A. Sie begründeten Ihre Beanstandung wie folgt:

„Ich bin in keiner Partei, finde aber dass es eine Ungehörigkeit ist, dass ein Medium das an vorderster Stelle steht, diese Tat mit einer Parteizugehörigkeit verbindet. Ich werde den Verdacht nicht los, dass damit ganz bewusst Parteifeindlichkeit betrieben oder geschürt wird. Für mich sieht Seriosität anders aus. Zudem ist ein solcher unnötiger Zusatz der SRF unwürdig.“

B. Die zuständige Redaktion erhielt Ihre Beanstandung zur Stellungnahme. Für „Schweiz aktuell“ antwortete ihr Redaktionsleiter, Herr Basil Honegger:

„Herr X beanstandet den Beitrag ‚Vergifteter Wolf: Hausdurchsuchung bei Freiburger Grossrat‘, den Schweiz Aktuell in der Sendung vom 13. Juni 2017 ausgestrahlt hat.

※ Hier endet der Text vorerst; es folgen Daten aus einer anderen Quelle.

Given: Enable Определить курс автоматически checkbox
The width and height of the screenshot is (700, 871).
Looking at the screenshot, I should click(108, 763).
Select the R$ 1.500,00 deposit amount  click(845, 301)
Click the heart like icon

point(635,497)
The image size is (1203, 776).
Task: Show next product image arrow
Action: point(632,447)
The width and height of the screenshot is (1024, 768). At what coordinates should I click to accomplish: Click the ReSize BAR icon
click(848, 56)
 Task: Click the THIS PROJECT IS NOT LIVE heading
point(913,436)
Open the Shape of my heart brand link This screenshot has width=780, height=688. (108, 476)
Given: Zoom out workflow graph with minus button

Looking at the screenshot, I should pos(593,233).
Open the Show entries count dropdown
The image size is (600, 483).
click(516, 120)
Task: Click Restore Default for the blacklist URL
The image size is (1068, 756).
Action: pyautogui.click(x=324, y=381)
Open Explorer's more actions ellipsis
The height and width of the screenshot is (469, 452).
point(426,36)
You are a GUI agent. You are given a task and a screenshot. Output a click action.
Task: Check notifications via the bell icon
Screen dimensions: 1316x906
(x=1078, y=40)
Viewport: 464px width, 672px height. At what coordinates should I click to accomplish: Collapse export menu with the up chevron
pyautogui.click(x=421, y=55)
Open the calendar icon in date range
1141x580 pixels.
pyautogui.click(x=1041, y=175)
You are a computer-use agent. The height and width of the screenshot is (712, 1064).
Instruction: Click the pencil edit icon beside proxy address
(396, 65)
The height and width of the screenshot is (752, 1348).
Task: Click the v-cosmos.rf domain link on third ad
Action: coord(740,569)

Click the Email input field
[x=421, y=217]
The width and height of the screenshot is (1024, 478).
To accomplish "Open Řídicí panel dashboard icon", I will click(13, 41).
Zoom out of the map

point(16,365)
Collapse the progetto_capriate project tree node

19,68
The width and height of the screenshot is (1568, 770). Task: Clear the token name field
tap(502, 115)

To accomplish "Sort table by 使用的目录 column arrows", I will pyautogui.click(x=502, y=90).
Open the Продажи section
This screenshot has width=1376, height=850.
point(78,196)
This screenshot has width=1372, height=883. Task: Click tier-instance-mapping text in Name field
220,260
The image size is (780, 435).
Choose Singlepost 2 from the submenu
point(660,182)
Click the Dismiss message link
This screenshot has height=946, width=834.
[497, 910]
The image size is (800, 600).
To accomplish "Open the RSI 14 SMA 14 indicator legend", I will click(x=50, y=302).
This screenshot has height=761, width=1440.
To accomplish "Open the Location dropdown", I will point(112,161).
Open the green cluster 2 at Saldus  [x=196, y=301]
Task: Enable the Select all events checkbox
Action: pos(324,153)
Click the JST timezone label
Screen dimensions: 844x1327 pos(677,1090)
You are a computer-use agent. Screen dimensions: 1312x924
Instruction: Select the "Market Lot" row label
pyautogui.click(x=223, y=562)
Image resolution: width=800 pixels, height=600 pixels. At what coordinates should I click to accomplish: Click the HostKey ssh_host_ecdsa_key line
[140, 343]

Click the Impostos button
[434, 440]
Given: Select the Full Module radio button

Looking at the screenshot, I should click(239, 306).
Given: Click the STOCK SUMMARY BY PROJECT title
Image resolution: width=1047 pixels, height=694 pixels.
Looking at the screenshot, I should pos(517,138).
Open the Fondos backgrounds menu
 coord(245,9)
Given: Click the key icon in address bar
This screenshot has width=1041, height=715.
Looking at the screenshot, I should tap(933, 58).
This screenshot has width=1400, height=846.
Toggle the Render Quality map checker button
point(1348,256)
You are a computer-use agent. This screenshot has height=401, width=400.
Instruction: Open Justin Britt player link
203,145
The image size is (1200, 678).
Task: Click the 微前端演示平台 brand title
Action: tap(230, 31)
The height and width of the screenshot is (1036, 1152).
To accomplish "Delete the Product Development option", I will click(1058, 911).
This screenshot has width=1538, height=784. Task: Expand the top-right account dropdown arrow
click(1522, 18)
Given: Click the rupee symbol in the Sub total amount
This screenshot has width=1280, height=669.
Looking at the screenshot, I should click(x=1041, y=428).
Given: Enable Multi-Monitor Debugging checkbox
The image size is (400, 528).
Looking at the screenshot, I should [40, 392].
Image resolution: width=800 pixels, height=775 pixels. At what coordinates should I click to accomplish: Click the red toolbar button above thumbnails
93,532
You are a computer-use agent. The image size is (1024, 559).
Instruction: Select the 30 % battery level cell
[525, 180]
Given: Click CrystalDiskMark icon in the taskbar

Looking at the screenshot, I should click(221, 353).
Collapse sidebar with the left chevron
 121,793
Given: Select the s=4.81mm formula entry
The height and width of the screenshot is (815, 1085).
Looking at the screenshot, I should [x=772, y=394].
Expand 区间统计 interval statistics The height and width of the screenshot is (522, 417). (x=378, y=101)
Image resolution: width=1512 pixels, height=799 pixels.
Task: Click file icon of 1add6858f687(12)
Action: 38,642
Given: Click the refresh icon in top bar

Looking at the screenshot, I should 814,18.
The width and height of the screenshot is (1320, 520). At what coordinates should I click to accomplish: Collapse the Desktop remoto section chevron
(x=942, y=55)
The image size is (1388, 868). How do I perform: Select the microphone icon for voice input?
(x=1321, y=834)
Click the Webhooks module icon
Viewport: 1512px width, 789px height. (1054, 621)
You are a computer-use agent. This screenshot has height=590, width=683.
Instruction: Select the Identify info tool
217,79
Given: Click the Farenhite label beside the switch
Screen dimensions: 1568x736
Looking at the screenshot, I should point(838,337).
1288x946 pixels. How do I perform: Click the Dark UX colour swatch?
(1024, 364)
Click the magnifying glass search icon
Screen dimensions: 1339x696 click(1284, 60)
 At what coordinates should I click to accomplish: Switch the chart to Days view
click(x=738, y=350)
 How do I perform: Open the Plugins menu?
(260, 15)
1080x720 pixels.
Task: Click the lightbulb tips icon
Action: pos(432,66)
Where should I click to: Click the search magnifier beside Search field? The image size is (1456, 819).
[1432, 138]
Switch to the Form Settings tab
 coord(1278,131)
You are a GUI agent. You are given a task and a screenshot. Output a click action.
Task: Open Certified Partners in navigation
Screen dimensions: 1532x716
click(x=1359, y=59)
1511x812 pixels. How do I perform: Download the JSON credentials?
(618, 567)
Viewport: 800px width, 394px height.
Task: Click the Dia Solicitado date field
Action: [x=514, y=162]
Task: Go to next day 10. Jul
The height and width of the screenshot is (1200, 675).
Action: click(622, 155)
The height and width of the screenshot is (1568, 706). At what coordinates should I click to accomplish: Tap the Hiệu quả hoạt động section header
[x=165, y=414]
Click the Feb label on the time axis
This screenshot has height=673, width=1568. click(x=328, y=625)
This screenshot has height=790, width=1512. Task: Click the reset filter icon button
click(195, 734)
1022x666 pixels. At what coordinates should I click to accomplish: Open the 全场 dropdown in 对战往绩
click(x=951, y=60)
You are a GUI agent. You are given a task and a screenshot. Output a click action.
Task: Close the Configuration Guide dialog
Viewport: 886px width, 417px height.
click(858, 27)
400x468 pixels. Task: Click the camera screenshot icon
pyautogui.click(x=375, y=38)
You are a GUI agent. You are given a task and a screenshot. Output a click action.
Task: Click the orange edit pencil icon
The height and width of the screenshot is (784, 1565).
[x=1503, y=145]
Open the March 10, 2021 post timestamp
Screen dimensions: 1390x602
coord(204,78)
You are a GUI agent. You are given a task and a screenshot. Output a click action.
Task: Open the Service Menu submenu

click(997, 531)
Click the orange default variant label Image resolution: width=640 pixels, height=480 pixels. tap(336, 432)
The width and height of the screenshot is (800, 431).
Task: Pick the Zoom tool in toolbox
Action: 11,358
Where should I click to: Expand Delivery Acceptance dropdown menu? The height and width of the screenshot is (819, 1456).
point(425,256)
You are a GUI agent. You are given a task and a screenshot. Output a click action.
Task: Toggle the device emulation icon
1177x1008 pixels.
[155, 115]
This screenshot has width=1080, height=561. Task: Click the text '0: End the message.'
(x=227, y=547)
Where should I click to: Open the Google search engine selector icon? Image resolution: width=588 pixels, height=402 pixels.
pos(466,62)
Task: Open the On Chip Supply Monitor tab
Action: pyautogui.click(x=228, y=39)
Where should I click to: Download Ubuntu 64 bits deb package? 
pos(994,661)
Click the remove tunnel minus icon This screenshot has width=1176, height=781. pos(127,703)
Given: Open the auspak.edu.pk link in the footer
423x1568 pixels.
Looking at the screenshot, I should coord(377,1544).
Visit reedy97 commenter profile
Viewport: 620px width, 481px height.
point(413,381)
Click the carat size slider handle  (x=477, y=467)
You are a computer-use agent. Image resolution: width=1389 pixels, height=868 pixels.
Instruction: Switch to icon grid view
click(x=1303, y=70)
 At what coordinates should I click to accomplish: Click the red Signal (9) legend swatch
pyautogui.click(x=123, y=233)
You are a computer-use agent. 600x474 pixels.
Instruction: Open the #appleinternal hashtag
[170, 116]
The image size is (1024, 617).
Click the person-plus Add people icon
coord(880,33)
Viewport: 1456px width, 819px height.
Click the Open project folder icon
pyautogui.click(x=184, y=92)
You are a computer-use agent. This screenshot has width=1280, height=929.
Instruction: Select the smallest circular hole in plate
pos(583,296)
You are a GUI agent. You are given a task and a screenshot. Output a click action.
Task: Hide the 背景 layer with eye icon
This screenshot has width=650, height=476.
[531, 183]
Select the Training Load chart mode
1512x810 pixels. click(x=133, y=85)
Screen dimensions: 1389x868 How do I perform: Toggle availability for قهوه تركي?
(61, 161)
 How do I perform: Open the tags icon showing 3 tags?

Im beanstandeten Beitrag geht es um eine Hausdurchsuchung bei Roger Schuwey, Grossrat im Kanton Fribourg. In unmittelbarer Nähe seines Hauses wurde ein vergifteter Wolf gefunden, nachdem auf dem Gebiet der Gemeinde Jaun wenige Tage davor zehn weitere Tiere tot aufgefunden worden waren. In der Folge haben die Behörden das Haus des Grossrates durchsucht. Im Beitrag kommt Roger Schuwey ausführlich zu Wort. Es wird mehrfach betont, dass die Täterschaft noch unklar sei und für Schuwey die Unschuldsvermutung gelte.

Der Beanstander ist nun der Meinung, dass wir ‚diese Tat mit einer Parteizugehörigkeit verbinden‘ und damit ‚ganz bewusst Parteifeindlichkeit betreiben‘ würden. Gerne nehmen wir zu diesem Vorwurf Stellung.

Roger Schuwey ist Mitglied des Grossen Rates des Kantons Freiburg. Der Grossrat ist die oberste Behörde des Kantons Freibourg und hat also solche auch die Oberaufsicht über die Justiz inne. Dass nun ein Mitglied des Grossrats gemäss eigenen Angaben verdächtig wird, illegal mehrere Wildtiere – darunter ein Wolf – vergiftet zu haben, ist für uns als Sendegefäss mit Fokus auf kantonale Themen und Ereignisse berichtenswert. Im konkreten Fall kommt dazu, dass Roger Schuwey bereits in der Vergangenheit zweimal wegen Verstössen gegen das Tierschutz- und Jagdgesetz verurteilt worden war. Dass zu den getöteten Tieren auch ein Wolf gehörte, machte den Vorfall zusätzlich interessant, zumal das Thema ‚Wolf‘ schweizweit immer noch kontrovers diskutiert wird. Das umstrittene Raubtier gehört zu den bestgeschützten Tierarten Europas und steht auch in der Schweiz unter Schutz .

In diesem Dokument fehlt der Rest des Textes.